In the listing, swap "OK button" for "Cancel button" throughout the stretch from the line containing "Task: Click the chevron" through the line containing "I will pos(443,60).". Give back only those lines, with everything else left the same.

> [Recorded information]
---

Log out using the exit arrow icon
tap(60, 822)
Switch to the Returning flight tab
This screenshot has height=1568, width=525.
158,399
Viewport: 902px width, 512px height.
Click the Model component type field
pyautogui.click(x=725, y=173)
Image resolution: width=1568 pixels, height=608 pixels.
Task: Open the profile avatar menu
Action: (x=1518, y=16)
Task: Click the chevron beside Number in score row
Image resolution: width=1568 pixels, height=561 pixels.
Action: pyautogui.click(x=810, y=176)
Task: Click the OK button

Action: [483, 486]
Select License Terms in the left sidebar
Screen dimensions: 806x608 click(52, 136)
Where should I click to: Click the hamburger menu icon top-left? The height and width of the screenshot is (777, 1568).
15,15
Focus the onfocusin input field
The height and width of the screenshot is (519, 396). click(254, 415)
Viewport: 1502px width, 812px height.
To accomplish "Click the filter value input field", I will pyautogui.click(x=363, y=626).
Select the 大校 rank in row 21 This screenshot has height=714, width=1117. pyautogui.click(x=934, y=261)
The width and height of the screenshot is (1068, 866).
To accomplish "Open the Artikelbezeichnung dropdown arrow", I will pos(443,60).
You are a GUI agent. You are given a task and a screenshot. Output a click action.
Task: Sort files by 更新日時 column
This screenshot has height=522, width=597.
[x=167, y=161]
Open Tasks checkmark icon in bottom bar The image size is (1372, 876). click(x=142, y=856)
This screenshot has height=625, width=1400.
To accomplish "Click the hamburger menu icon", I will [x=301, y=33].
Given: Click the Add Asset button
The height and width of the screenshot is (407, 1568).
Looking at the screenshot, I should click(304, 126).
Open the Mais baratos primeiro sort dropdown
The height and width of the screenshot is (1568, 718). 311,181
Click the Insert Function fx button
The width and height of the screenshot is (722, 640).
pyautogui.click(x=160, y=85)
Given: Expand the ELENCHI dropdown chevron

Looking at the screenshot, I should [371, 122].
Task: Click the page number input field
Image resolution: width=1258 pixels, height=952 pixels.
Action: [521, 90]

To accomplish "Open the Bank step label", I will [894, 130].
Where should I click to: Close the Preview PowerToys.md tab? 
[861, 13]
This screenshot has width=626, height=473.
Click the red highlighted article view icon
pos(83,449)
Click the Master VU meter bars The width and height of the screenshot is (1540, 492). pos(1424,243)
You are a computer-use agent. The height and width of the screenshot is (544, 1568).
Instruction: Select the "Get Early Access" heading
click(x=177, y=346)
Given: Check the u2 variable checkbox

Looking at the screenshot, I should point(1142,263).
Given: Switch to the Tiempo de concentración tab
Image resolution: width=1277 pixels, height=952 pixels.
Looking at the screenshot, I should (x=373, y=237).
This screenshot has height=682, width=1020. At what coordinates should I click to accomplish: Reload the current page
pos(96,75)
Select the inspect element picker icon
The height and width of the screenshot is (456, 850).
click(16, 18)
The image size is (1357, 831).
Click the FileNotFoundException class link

---

> [Final result]
Task: Click the chevron beside Number in score row
Image resolution: width=1568 pixels, height=561 pixels.
Action: pyautogui.click(x=810, y=176)
Task: Click the Cancel button

Action: [483, 486]
Select License Terms in the left sidebar
Screen dimensions: 806x608 click(52, 136)
Where should I click to: Click the hamburger menu icon top-left? The height and width of the screenshot is (777, 1568).
15,15
Focus the onfocusin input field
The height and width of the screenshot is (519, 396). click(254, 415)
Viewport: 1502px width, 812px height.
To accomplish "Click the filter value input field", I will pyautogui.click(x=363, y=626).
Select the 大校 rank in row 21 This screenshot has height=714, width=1117. pyautogui.click(x=934, y=261)
The width and height of the screenshot is (1068, 866).
To accomplish "Open the Artikelbezeichnung dropdown arrow", I will pos(443,60).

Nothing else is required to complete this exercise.